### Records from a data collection
_____
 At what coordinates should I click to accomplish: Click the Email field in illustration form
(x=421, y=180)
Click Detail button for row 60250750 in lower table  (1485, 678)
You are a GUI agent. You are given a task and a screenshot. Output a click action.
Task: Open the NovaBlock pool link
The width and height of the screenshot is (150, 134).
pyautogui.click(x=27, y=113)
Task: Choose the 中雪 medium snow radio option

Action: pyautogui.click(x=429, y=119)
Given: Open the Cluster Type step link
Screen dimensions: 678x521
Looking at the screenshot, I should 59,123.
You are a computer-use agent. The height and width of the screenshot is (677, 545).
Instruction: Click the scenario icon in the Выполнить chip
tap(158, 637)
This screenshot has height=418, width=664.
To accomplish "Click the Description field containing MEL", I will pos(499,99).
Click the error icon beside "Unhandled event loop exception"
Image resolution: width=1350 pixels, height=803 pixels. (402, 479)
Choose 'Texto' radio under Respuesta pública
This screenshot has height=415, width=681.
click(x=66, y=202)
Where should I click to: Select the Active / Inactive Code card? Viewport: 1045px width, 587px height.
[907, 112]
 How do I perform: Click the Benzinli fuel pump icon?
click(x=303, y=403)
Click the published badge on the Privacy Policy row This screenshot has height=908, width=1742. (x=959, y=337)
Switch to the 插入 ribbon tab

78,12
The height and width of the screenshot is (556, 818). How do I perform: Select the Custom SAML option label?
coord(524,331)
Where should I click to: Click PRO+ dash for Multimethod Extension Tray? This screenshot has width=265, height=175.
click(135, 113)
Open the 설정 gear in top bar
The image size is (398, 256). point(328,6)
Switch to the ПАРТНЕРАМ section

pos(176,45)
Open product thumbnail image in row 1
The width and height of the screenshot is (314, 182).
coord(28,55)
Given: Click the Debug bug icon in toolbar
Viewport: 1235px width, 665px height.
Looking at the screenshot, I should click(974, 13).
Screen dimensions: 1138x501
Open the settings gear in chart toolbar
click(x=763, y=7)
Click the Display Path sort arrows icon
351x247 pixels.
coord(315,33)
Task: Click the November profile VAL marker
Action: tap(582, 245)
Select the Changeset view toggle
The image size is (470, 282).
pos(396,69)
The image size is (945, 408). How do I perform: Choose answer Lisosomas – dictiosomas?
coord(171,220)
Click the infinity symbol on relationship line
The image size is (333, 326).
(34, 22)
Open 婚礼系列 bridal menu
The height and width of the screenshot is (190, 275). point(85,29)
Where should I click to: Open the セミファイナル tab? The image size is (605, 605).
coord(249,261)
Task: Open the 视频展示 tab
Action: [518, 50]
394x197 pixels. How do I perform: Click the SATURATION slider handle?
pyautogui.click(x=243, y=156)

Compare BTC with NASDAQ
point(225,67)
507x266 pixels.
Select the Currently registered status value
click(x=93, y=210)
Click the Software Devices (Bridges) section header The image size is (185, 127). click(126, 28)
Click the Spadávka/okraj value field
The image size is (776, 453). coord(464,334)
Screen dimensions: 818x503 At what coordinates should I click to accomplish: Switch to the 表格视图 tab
_____
### WORK INSTRUCTION
In the entries above, tally the lines containing the word "agent" and return only the tally.

### RESULT
2